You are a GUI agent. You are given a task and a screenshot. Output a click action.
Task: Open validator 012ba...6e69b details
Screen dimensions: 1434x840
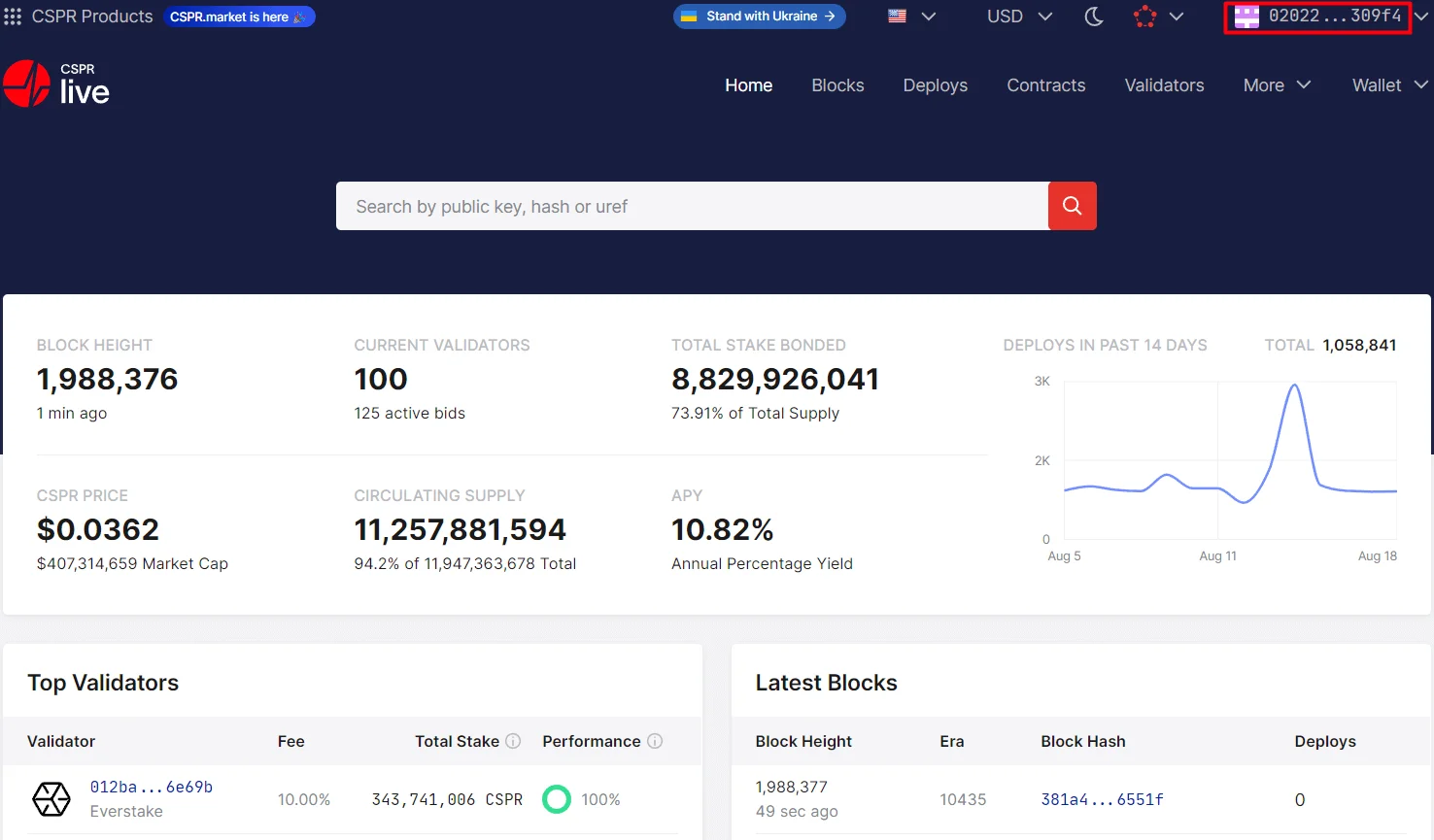click(152, 787)
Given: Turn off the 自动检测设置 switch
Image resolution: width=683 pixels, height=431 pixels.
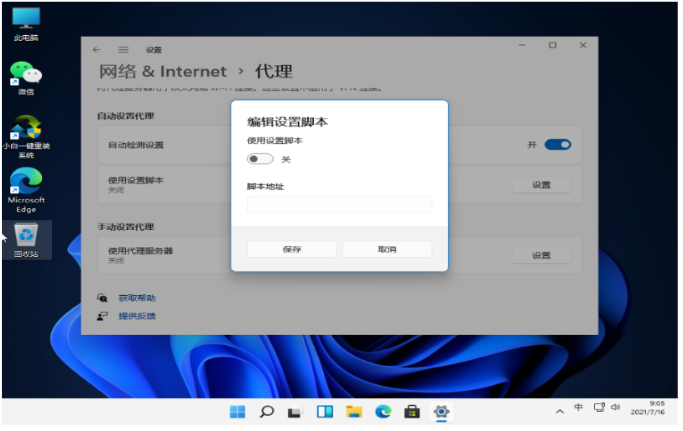Looking at the screenshot, I should (559, 145).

+ + +

→ **WHAT IS BEING ASKED**
Give back an exact copy of only the lines from the one with "Task: Open validator 012ba...6e69b details" through the final line of the material, both included. Pictures do not belong in it.

→ **RESULT FOR THIS EXERCISE**
Task: Open validator 012ba...6e69b details
Screen dimensions: 1434x840
click(152, 787)
Given: Turn off the 自动检测设置 switch
Image resolution: width=683 pixels, height=431 pixels.
Looking at the screenshot, I should (559, 145).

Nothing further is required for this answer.